### Problem to solve
Reproduce the lines below exactly, starting at the one containing "Task: Follow the Leicester City link" and stopping at the final line.

### Collected data
====================
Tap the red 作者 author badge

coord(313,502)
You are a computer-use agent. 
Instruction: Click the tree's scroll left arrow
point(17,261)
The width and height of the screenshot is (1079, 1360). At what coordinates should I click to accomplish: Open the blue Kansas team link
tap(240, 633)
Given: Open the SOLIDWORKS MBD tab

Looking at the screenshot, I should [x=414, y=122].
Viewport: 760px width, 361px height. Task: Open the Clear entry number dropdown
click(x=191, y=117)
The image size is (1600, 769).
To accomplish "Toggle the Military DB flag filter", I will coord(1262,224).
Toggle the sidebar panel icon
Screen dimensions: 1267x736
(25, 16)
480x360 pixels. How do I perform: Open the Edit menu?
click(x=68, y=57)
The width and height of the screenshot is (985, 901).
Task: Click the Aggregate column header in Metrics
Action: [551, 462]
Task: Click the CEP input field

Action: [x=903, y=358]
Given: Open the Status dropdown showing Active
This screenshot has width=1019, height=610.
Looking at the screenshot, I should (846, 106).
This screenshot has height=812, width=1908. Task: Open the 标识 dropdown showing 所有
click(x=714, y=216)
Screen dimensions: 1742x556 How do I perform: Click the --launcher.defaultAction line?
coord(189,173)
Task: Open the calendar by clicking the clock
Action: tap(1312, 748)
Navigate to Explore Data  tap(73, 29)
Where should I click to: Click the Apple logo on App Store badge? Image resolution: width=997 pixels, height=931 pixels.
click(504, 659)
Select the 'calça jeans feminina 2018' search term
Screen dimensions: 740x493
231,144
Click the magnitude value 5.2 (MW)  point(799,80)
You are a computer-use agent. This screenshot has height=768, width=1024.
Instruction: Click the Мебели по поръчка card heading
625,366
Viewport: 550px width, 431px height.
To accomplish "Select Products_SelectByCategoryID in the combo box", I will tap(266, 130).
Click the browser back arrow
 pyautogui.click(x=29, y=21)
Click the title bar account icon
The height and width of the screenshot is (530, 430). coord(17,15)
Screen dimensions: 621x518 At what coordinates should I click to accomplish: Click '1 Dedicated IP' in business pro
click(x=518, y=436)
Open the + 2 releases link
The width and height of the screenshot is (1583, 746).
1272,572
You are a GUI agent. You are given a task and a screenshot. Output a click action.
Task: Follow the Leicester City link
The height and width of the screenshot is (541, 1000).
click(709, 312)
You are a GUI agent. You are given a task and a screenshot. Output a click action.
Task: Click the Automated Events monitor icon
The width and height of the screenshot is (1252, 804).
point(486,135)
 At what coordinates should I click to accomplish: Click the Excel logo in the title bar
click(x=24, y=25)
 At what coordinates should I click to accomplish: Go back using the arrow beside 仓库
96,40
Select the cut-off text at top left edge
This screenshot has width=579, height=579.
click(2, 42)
====================
### Worked solution
Task: Follow the Leicester City link
The height and width of the screenshot is (541, 1000).
click(709, 312)
You are a GUI agent. You are given a task and a screenshot. Output a click action.
Task: Click the Automated Events monitor icon
The width and height of the screenshot is (1252, 804).
point(486,135)
 At what coordinates should I click to accomplish: Click the Excel logo in the title bar
click(x=24, y=25)
 At what coordinates should I click to accomplish: Go back using the arrow beside 仓库
96,40
Select the cut-off text at top left edge
This screenshot has width=579, height=579.
click(2, 42)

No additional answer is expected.